→ **Texto dado**:
= = =

O "Principe dos Lírios" de Knossos, XVI AC, o original no museu.


De volta por Thera / Santorini

Ancorado em Santorini

Gostei muito de ver cá de baixo a parede da cratera e o casario branco lá em cima na crista. 


Mas subir pela vereda dos jericos foi um suplício - além do declive, o cheirete e a sujidade eram de mais. E lá no alto não há nada de especial - parece um aldeamento turístico azul e branco com dourados, muito algarve-plástico e abundante em pedinchisse aos visitantes. 


O regresso teve um momento mágico - o pôr do sol no 'solar deck' da popa do navio, com a crista de Santorini já não branca mas dourada, e um sossego total, a muralha do vulcão pela frente e o sol meio afogado lá atrás no horizonte; não havia mais ninguém a aproveitar o momento.

= = =

→ **Requisitos do exercício**:
1) De acordo com o texto sobre Santorini, por que subir pela vereda dos jericos foi um suplício? Explique em uma a três frases.
2) Diga se cada afirmação abaixo está de acordo com o texto sobre Santorini, respondendo sim ou não e citando literalmente as palavras do texto que decidem a questão: (a) A vista da parede da cratera, a partir de baixo, agradou a quem escreve. (b) No alto da crista há algo de especial para ver. (c) Muitas pessoas aproveitavam o pôr do sol no 'solar deck' da popa.
3) Extraia do texto sobre Santorini o trecho que vai desde "O regresso teve" até "aproveitar o momento.", inclusive.

→ **Listagem**:
= = =

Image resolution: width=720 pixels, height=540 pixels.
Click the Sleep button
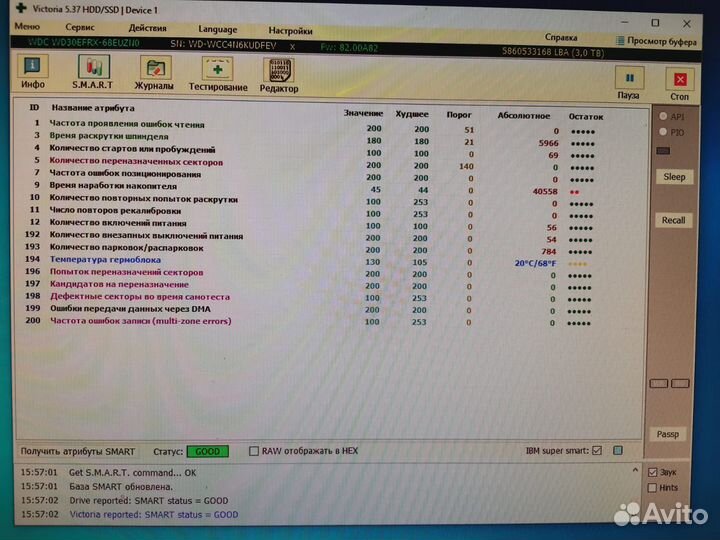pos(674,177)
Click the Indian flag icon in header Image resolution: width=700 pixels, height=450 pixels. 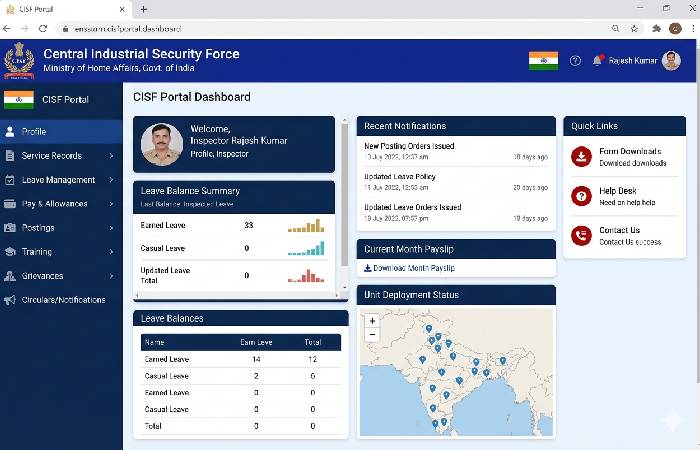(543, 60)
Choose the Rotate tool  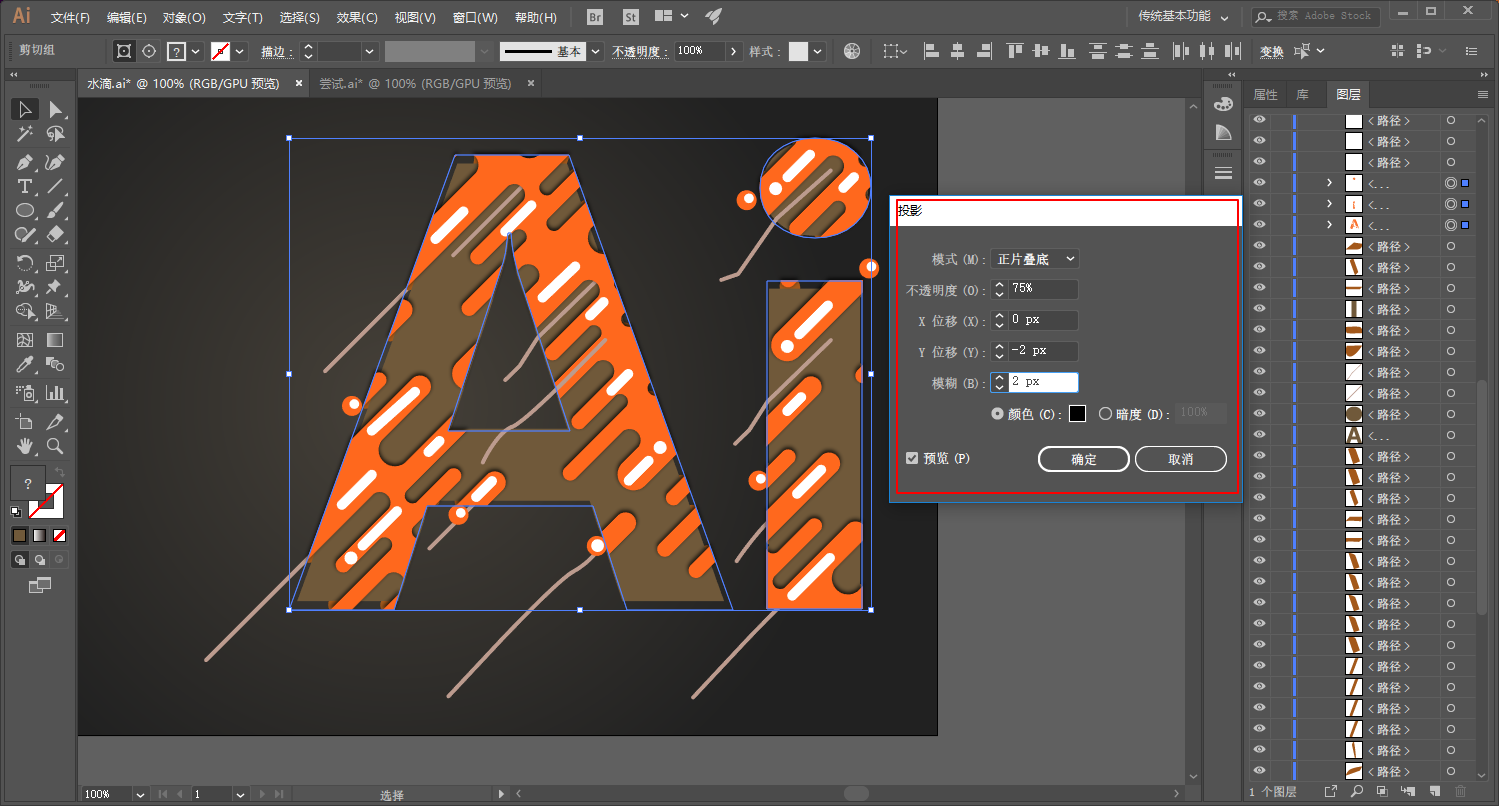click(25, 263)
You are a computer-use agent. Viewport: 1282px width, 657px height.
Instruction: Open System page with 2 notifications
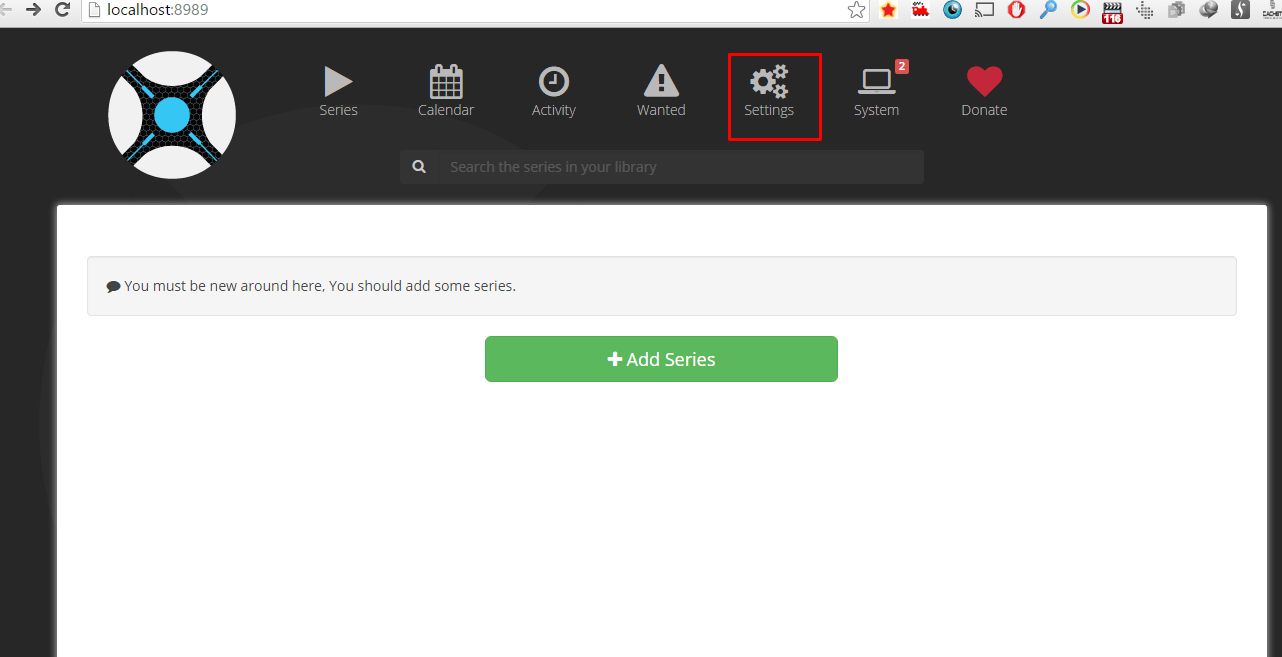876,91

= = =

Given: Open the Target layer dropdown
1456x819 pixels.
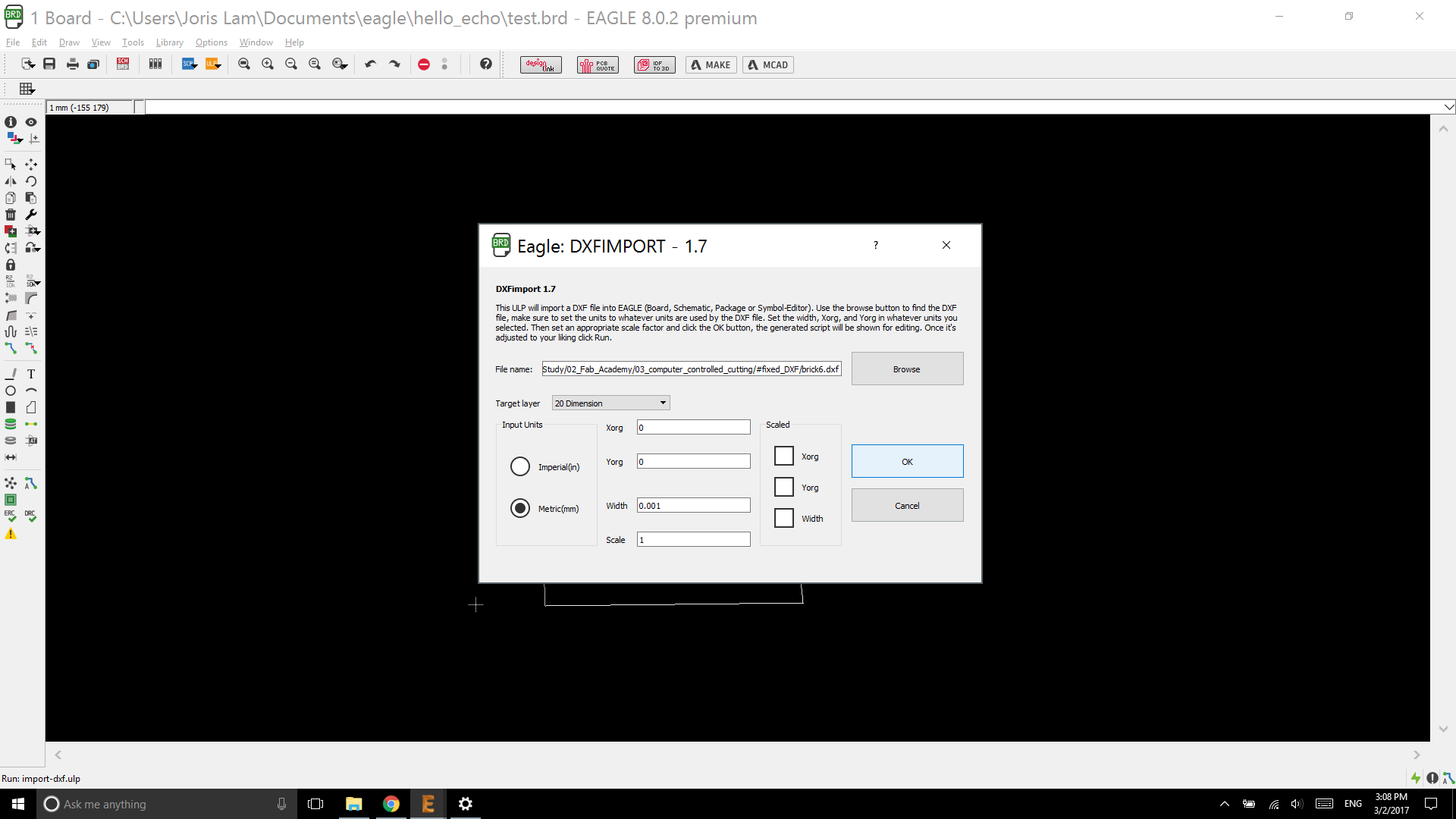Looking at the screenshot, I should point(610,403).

= = =

→ **Respostas do exercício**:
1) A subida foi um suplício por causa do declive. Além disso, o cheiro ruim e a sujeira eram excessivos ("o cheirete e a sujidade eram de mais").

2)
(a) Sim: "Gostei muito de ver cá de baixo a parede da cratera e o casario branco lá em cima na crista."
(b) Não: "E lá no alto não há nada de especial"
(c) Não: "não havia mais ninguém a aproveitar o momento."

3)
O regresso teve um momento mágico - o pôr do sol no 'solar deck' da popa do navio, com a crista de Santorini já não branca mas dourada, e um sossego total, a muralha do vulcão pela frente e o sol meio afogado lá atrás no horizonte; não havia mais ninguém a aproveitar o momento.